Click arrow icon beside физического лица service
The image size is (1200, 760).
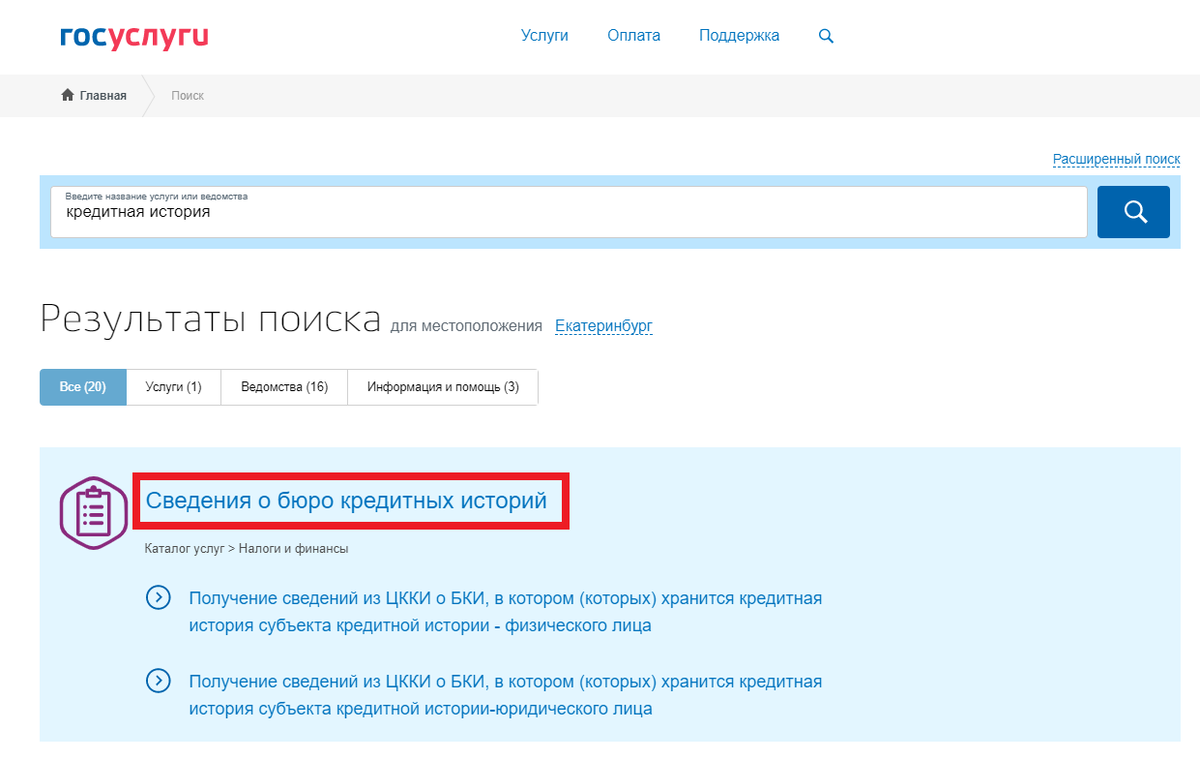tap(158, 598)
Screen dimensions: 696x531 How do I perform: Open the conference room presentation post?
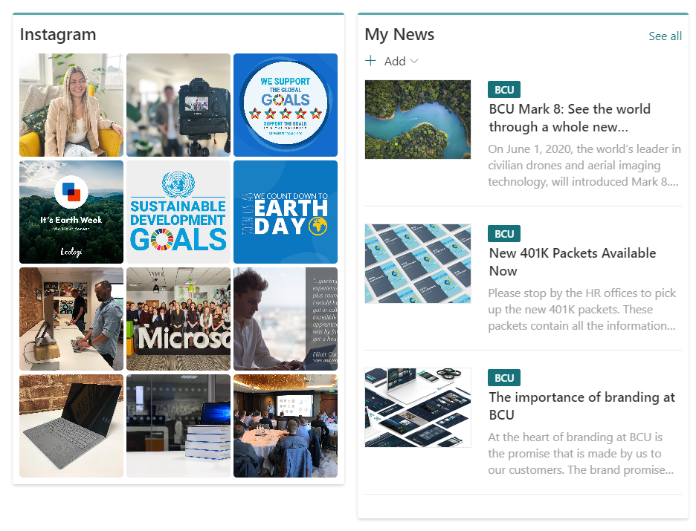(x=285, y=426)
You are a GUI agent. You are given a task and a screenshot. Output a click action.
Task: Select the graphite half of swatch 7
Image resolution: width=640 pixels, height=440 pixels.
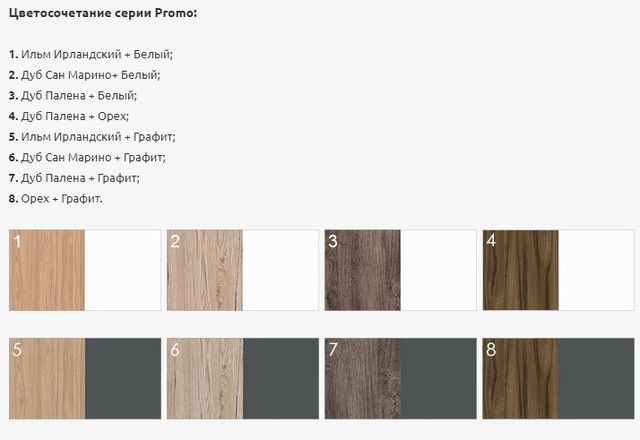(438, 378)
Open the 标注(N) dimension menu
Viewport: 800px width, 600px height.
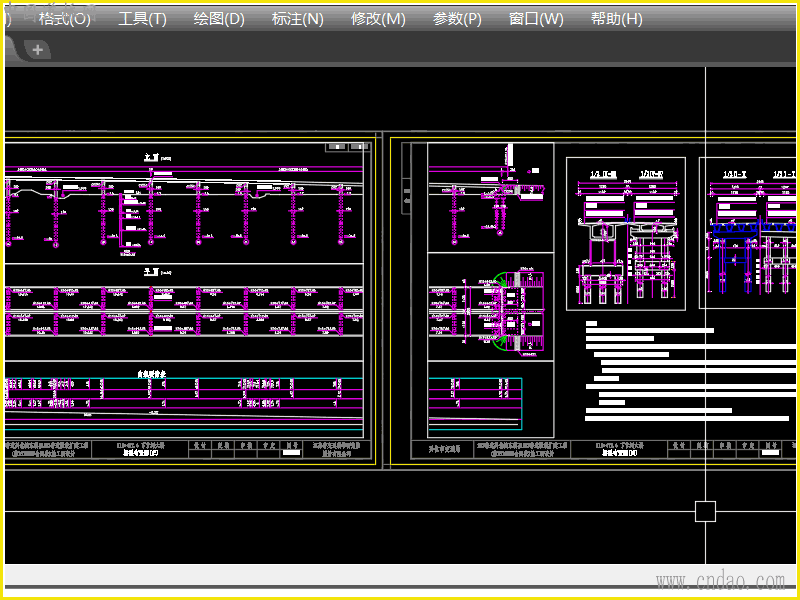(x=297, y=19)
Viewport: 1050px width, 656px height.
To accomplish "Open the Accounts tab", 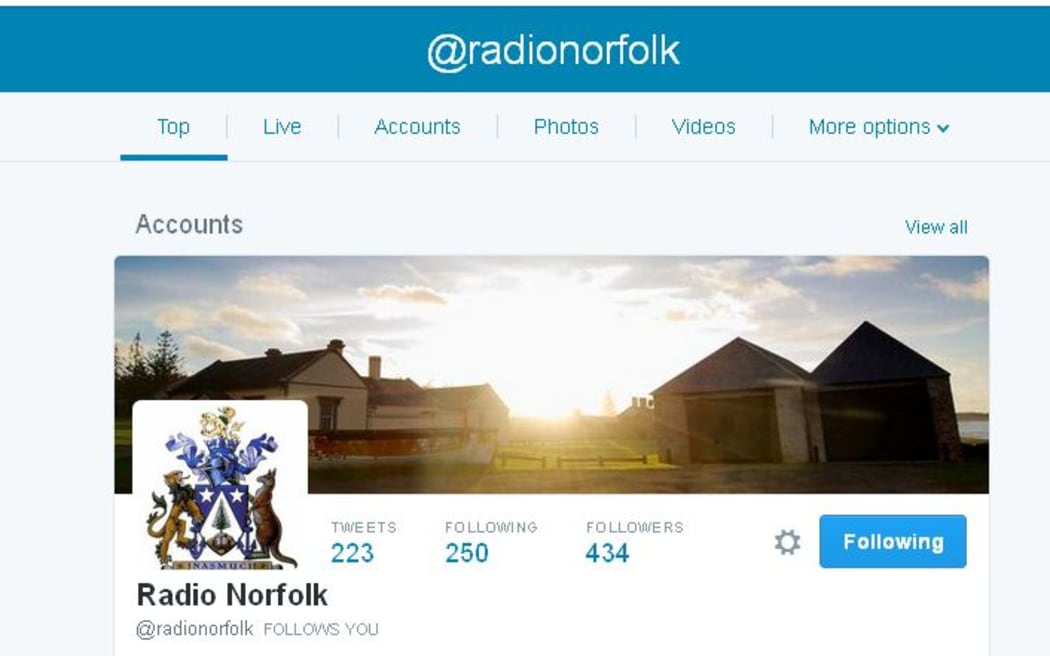I will tap(417, 127).
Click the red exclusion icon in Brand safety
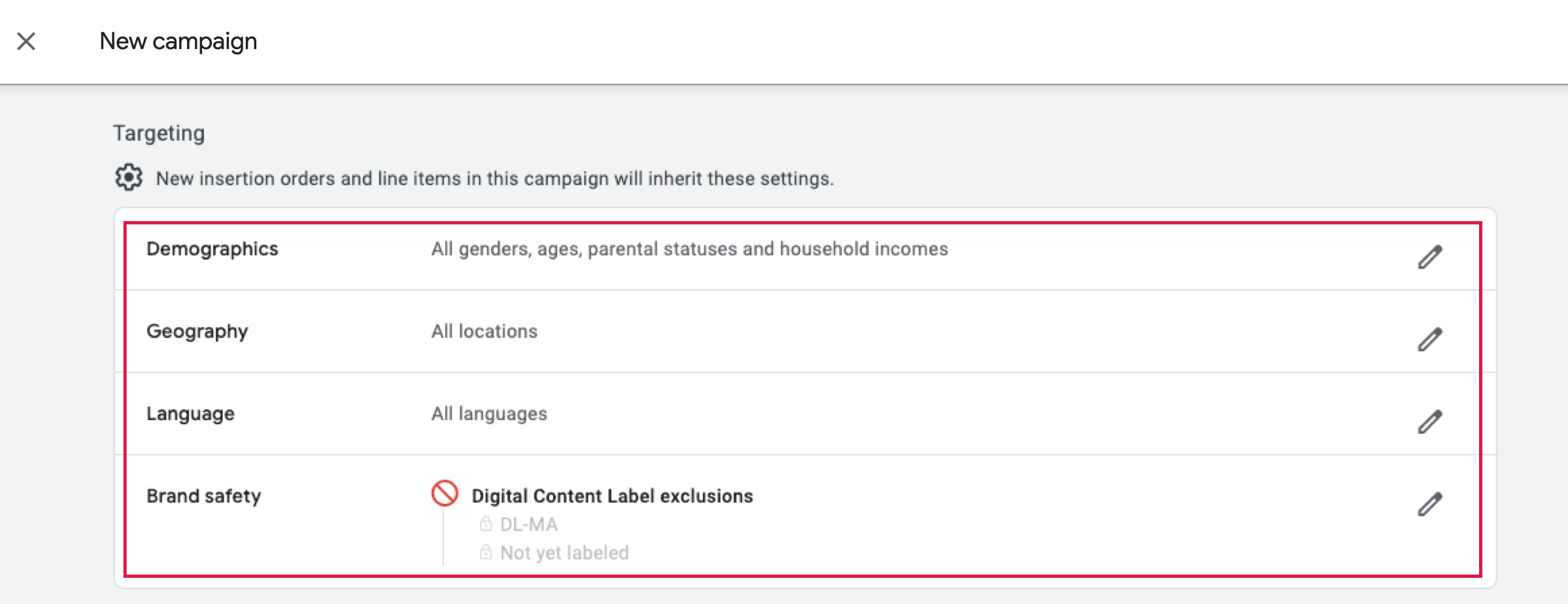The height and width of the screenshot is (604, 1568). click(x=445, y=493)
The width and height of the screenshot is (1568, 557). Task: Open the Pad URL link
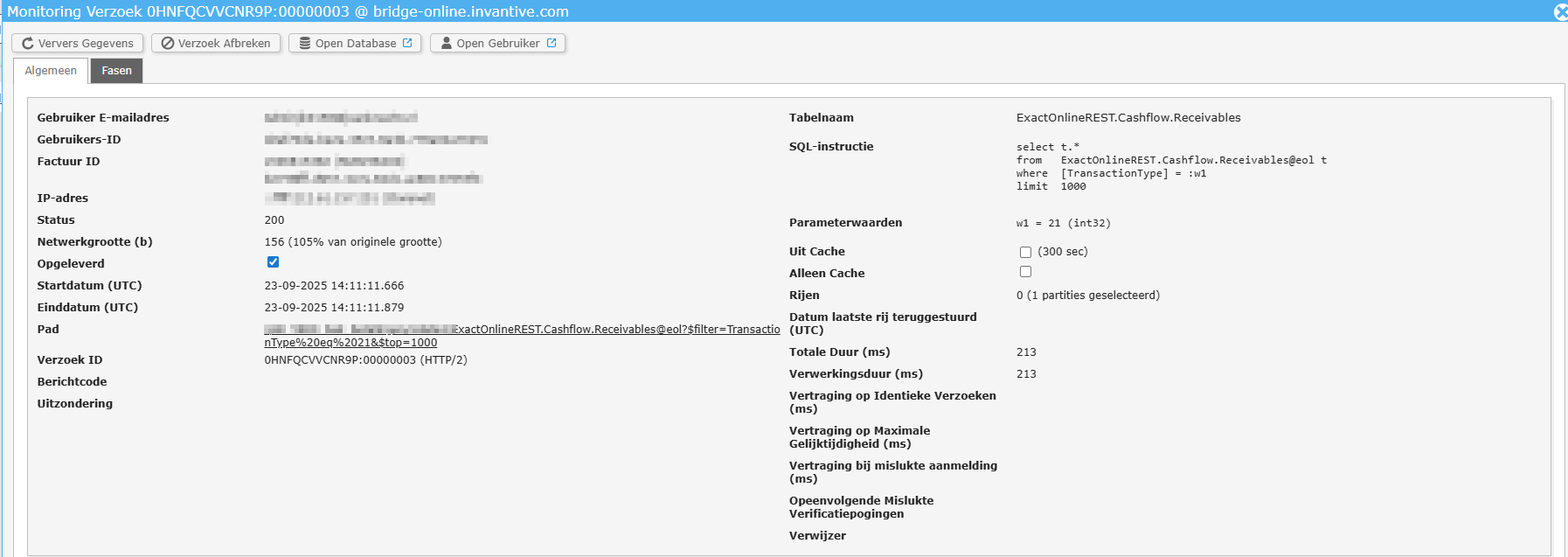(x=522, y=336)
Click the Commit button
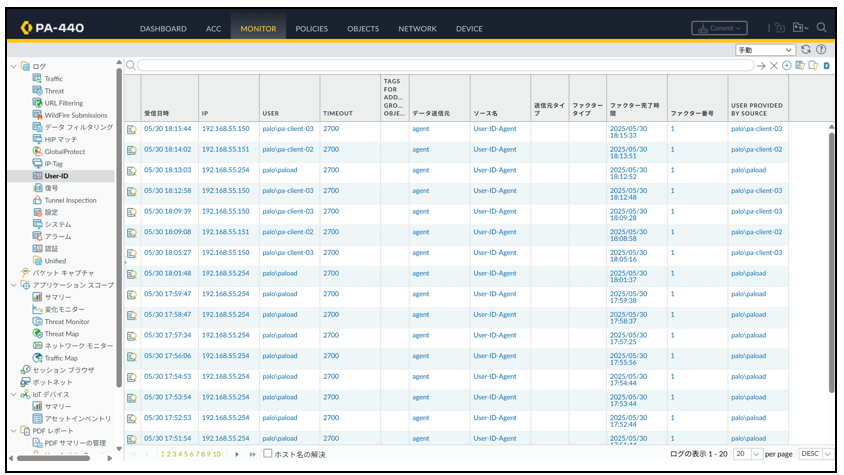 (719, 28)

▶ Instructions to follow
Print the data exactly, from its first line to the line containing "Viewport: 1050px width, 656px height.", both included. Omit the pictures.

▶ Answer space
Click arrow icon beside физического лица service
The image size is (1200, 760).
tap(158, 598)
Screen dimensions: 696x531 How do I perform: Open the conference room presentation post?
(x=285, y=426)
You are a GUI agent. You are given a task and a screenshot. Output a click action.
Task: Select the graphite half of swatch 7
Image resolution: width=640 pixels, height=440 pixels.
(438, 378)
Open the 标注(N) dimension menu
Viewport: 800px width, 600px height.
(x=297, y=19)
Viewport: 1050px width, 656px height.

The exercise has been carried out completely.